Another day at sea, another dinner on board the Dartmouth that Matthew dearly wished his mother, always on his case about eating fast food, could have witnessed: beef broth served cold not hot, some kind of smoked fish in hot cream, braised haunch of beef with orange marmalade, a duck stewed in purple prune sauce, a bubbling souffle made with preserved cherries, and a plank of the rankest and smelliest cheeses imaginable. Talk about fast food—it took about three hours to get through dinner!
Even Mom might feel that was a trifle too long. And, of course, she would disapprove of having wine. It was red and tasted like iron filings to Matthew, who nevertheless drank to the health of the host of the dinner, the tea merchant Francis Rotch. He hoped his mother would forgive his breaking the law just this one voyage. And if that meant staggering out on deck to study the starry sky in a slightly tipsy condition, well, that was life in 1773.
Matthew leaned against the mast, letting November's cold sea air sober him up before going below to the cabin he shared with Abby. Twelve days had passed since being rescued from the open boat, and after 12 of these dinners—not to mention two breakfasts and a late-afternoon tea that was a full lunch—he and Francis Rotch were fast friends. ("You mean 'fat' friends," Abby had teased.)

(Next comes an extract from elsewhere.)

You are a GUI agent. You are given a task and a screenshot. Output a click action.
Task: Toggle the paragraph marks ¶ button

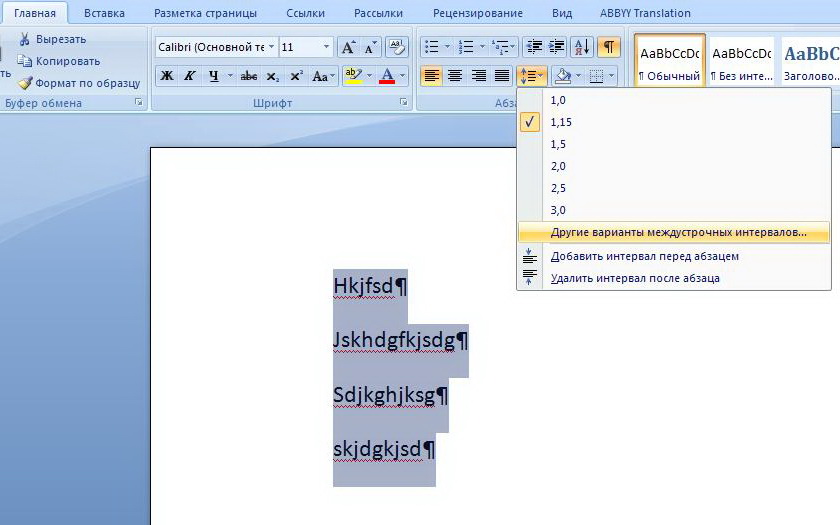pos(607,47)
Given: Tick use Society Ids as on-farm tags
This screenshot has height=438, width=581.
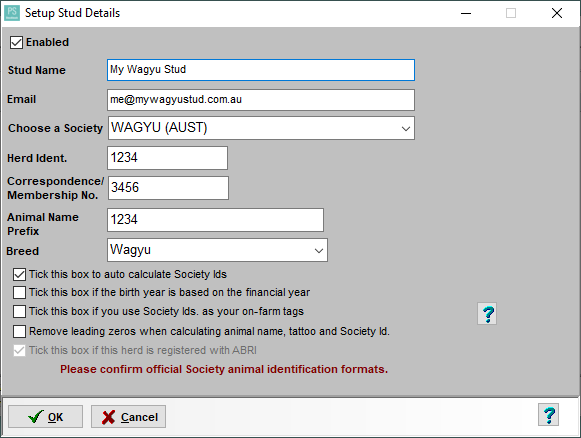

If only they could stay at sea forever. There was a magical feeling on board the East Indiaman. Part of it was because the ship was so slow and comfortable: wide decks, plush berths, a dining room with window seats, perfect for lying down and reading one of the books from Captain Spencer's library. Part of it was the company: Captain Spencer's wife, Hermione, the jolly first mate who enjoyed teasing Abby, and Francis Rotch's niece, Prudence. They played cards every afternoon before dinner, and though Matthew was slow to learn their games such as bid whist and bridge, he enjoyed wowing them at Rich Man, Poor Man, which they never seemed to have heard of.
He and Prudence might even be becoming more than friends, only it was hard to tell what she felt. She smiled a lot, laughed easily, was pretty in a soft and fuzzy way. With her there was no teasing, no sarcasm, no kidding around like with the girls at home. Sometimes Matthew thought he'd seen her looking at him out of the corner of her eye, but whenever he looked again he decided he had been mistaken.
Time passed gently, peacefully. Matthew would climb the foremast after breakfast and chat with the lookout for an hour, then race Abby up and down the rigging to the mainmast, where they'd each sit on a yard and sway with the roll of the ship, 100 feet up in the air and only bare feet hooked around a rope holding them on. At times he almost fell asleep up there, then would catch himself relaxing to the point of letting go, as if to test his reflexes. Sometimes he almost forgot the voyage had to end.
But no longer. They were due in Boston tomorrow. And what worried him wasn't what he and Abby would do then, or whether he would ever see Prudence again, but what might happen to Francis Rotch. A pink-faced, smiling man with a habit of looking you directly in the eye, Rotch was totally rich and a major aristocrat, but that didn't prevent him from being a great guy. And he was as much taken with Matthew as Matthew was with him.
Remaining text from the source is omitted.